On August 28, 2012, the European Union (EU) and Australia announced their agreement to fully link their respective cap-and-trade schemes by 2018.  In addition, Australia announced that it will drop its planned A$15 per tonne carbon credit floor price and it will limit the use of Kyoto Protocol eligible international units under the Australian scheme. Furthermore, Australia will set its price ceiling with reference to the expected 2015-16 price of European allowances.  The combined effect is that cheaper EU carbon credits will be available for Australian emitters.

Under the arrangement, the European Commission will seek a mandate to negotiate a treaty on behalf of the EU by mid-2015 for the full linking of the emission trading systems from July 2018; the Australian Government has an existing mandate to negotiate such a treaty. As an interim arrangement, a partial link will be established to allow Australian businesses to source 50% of their emission allowances from the EU from July 2015. A similar allowance will be available for European emitters once the full link comes into effect no later than July 2018.

This is a welcome development for the EU trading scheme. Oversupply has driven the cost of carbon credits to record lows; currently, EU carbon trades at around US$10 per tonne. The opening of the market to Australian companies should help to alleviate this oversupply and with a carbon tax of A$23 per tonne, Australian emitters are welcoming the integration which will offer them a cheaper alternative.  However, the Australian government continues to project that carbon prices will reach A$29 per tonne by 2015 and 2016.


 

Australia Passes Legislation for Offsets from Farming and Forestry

 
On August 22, 2011, Australia’s parliament endorsed the world’s first national scheme to regulate the creation and trading of carbon credits from farming and forestry, which will complement government’s plans to put a price on carbon emissions from mid-2012.
The new law is a precursor to carbon price legislation that will be put before parliament in late 2011. Known as the Carbon Farming Initiative (CFI), the new law allows farmers and investors to generate tradeable carbon offsets from farmland and forestry projects. Land use, including agriculture, accounts for 23% of Australia’s emissions. Projects backed by the CFI include reforestation, protection of native forests, curbing methane emissions from livestock, better fire management of savannah grasslands as well as capturing methane emissions from some landfills. Excluded projects include those deemed to affect the availability of water, threaten the richness of plant and animal species in an area or might threaten jobs. Managed investment schemes for forestry are also excluded. Under the rules, a project can only earn carbon credits if the investment is additional to those that would occur normally, with the lure of revenue from credit sales making the project financially viable.
Modeling by the Australian Treasury estimates the CFI will generate credits totalling 7 million tonnes of GHG reductions by 2020. ClimateWorks, a non-profit organization focusing on low-carbon growth, has calculated the CFI could reduce emissions by up to 41.5 million tonnes by 2020, mainly through greater investment in carbon tree plantations.

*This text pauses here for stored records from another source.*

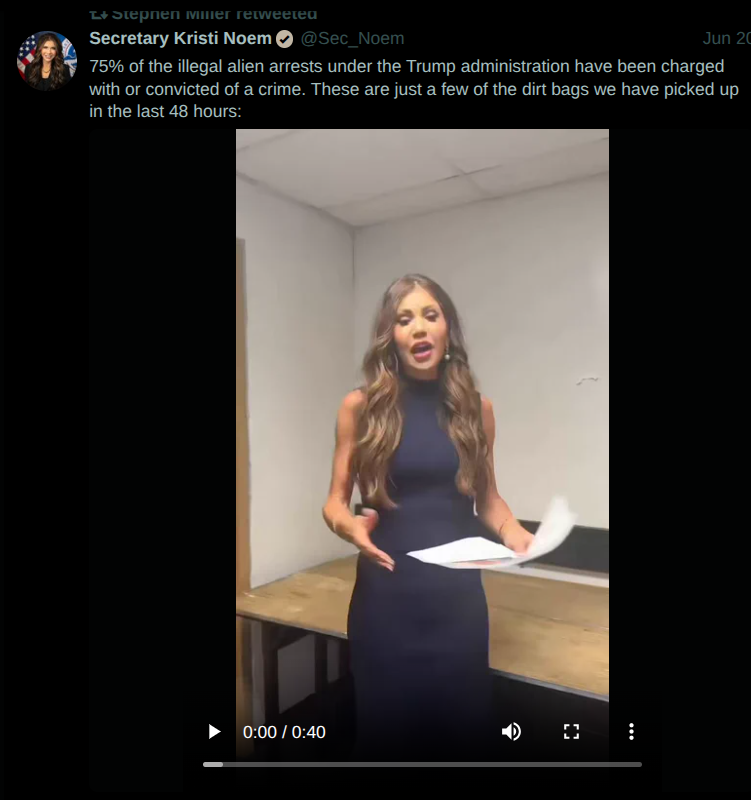Open the @Sec_Noem handle link
The image size is (751, 800).
(353, 38)

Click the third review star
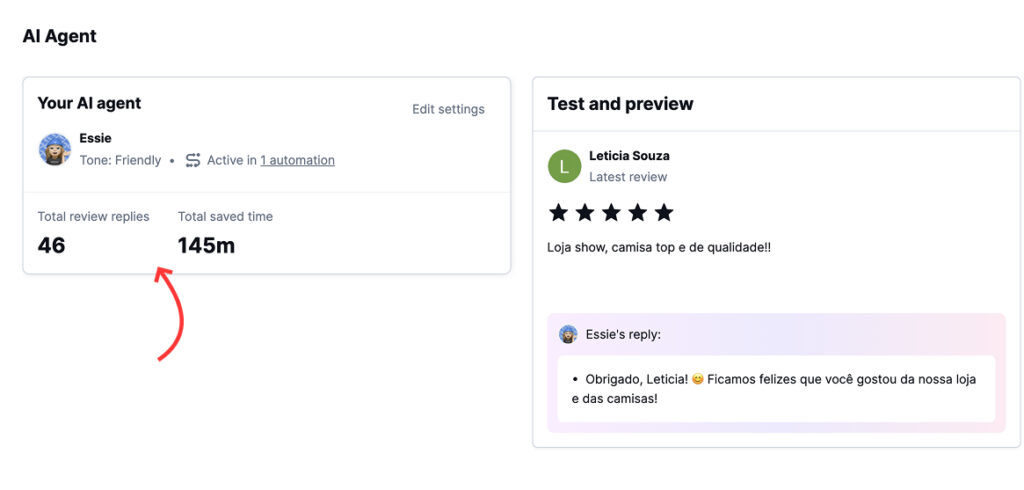(611, 212)
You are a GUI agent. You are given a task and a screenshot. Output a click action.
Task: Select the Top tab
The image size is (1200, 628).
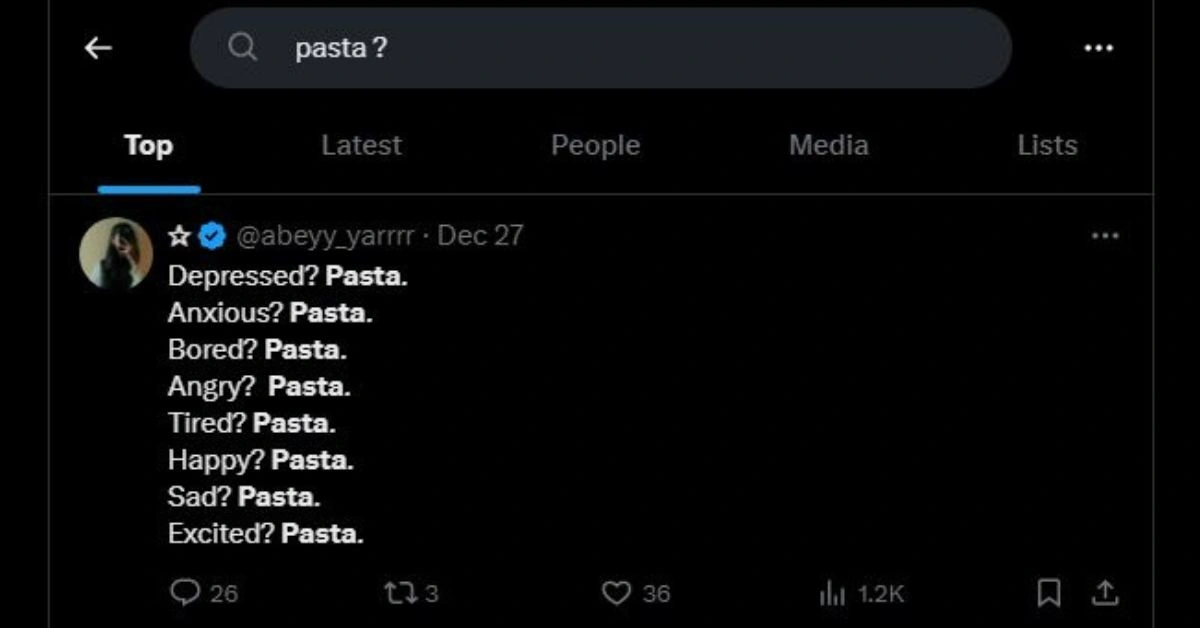pos(148,146)
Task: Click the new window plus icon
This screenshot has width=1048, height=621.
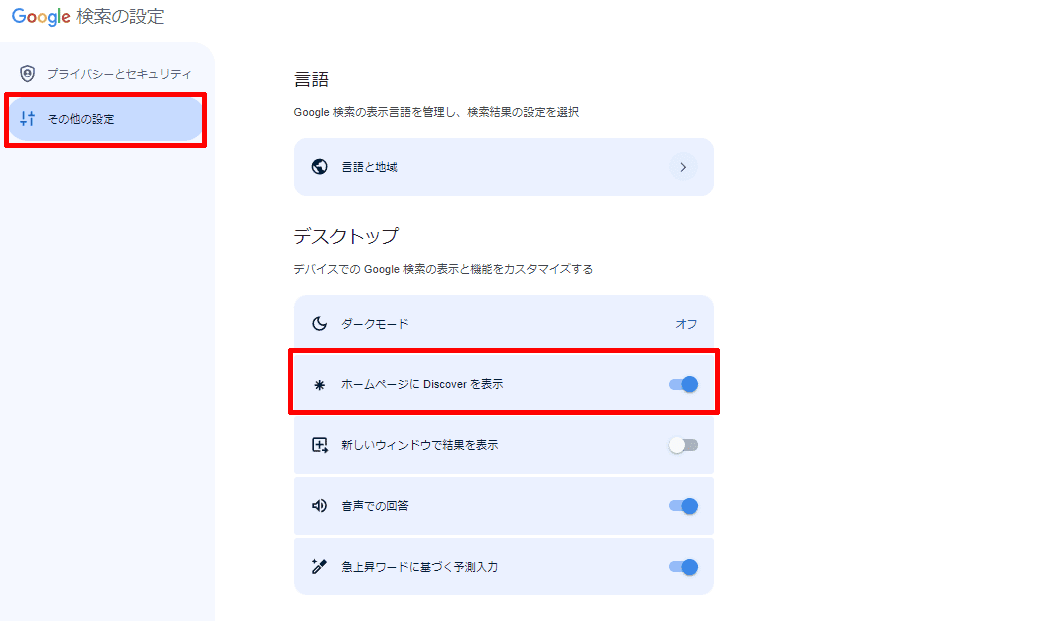Action: [320, 445]
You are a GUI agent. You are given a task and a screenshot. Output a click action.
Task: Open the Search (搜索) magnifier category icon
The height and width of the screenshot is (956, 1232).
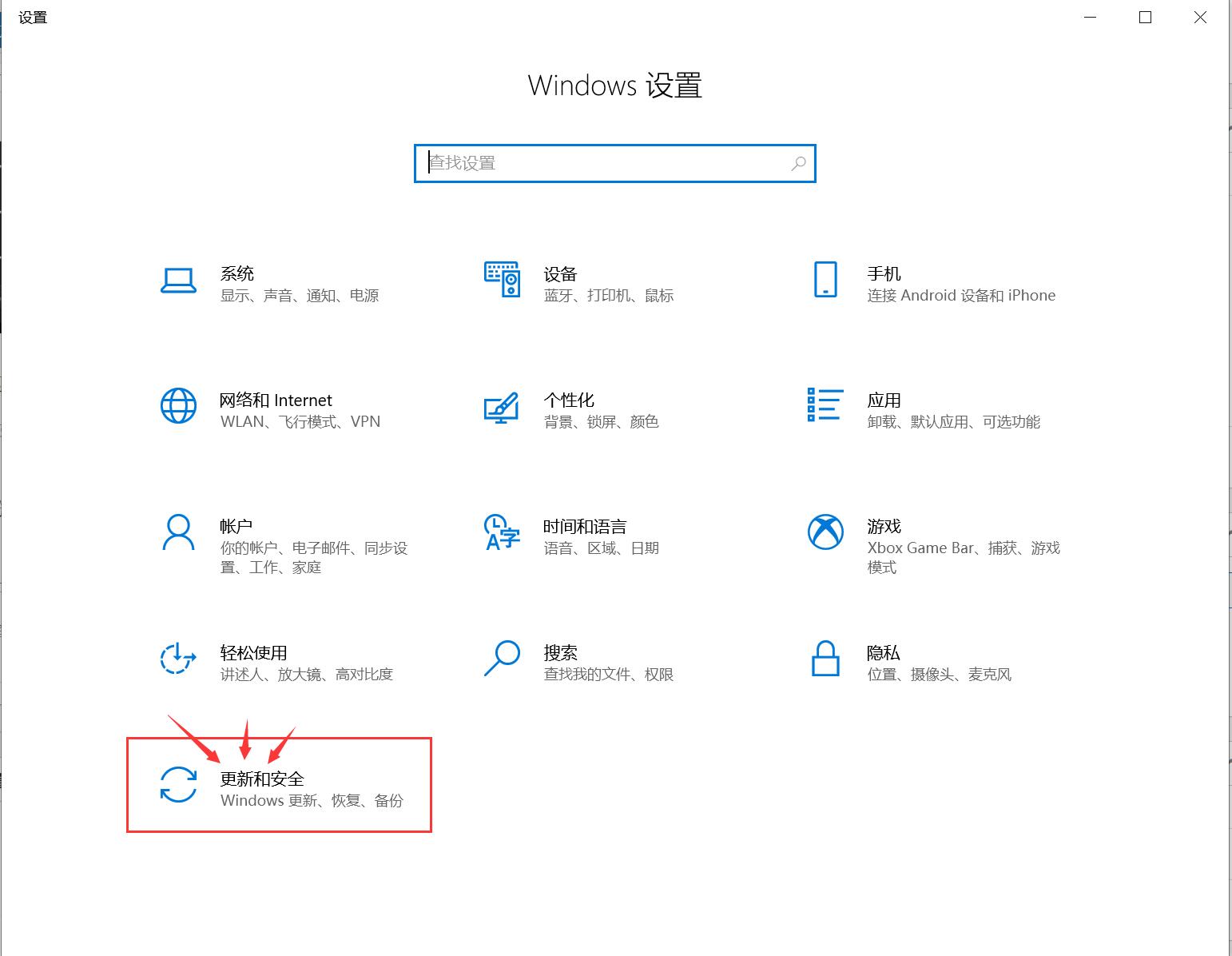[x=502, y=659]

The CFI scheme is expected to start off slowly until the approval of laws parliament passes laws to put a price on carbon emissions from July 2012. Under the scheme, a government panel will vet and approve the rules for each project activity and an agency will administer the scheme’s offset registry. A number of project types have already been approved, see www.climatechange.gov.au/cfi. Successful projects will earn Australian carbon credit units, or ACCUs, that can either be traded domestically or overseas. ACCUs can be compliant under the U.N.’s Kyoto Protocol, depending on the project type. Or projects can sell non-Kyoto Australian units that can be used in the domestic voluntary carbon market to help firms meet carbon neutral goals. Kyoto-compliant units can be converted into credits that can be traded internationally and sold to companies or governments with Kyoto emissions targets. To provide investor certainty, the initial crediting period for native forest protection is 20 years, 15 years for reforestation projects and 7 years for all other eligible offset projects.

Pricing of the ACCUs will depend on the demand for offsets from certain types of projects, and particularly on the price for carbon in Australia. Some analysts expect ACCUs to closely track the national price on carbon emissions from power generators, smelters, refiners and others.
Prime Minister Julia Gillard plans a carbon tax starting at A$23 a tonne on about 500 of Australia’s biggest polluters from July 2012, ahead of emissions trading from mid-2015. Agriculture is not included in the carbon price scheme, but the government wants farmers to be able to benefit from the market for carbon credits. Under the carbon price plan, Australian industries which buy carbon offsets will need to ensure at least 50% of the offsets are domestic credits.

The government estimates that the CFI will help Australia reduce its carbon emissions by 460 million tonnes by 2050. The government has committed to cut total emissions by five percent of year 2000 levels by 2020. While Australia accounts for only about 1.5% of global emissions, it is the highest per capita polluter in the developed world because coal is used to generate most of the country’s electricity.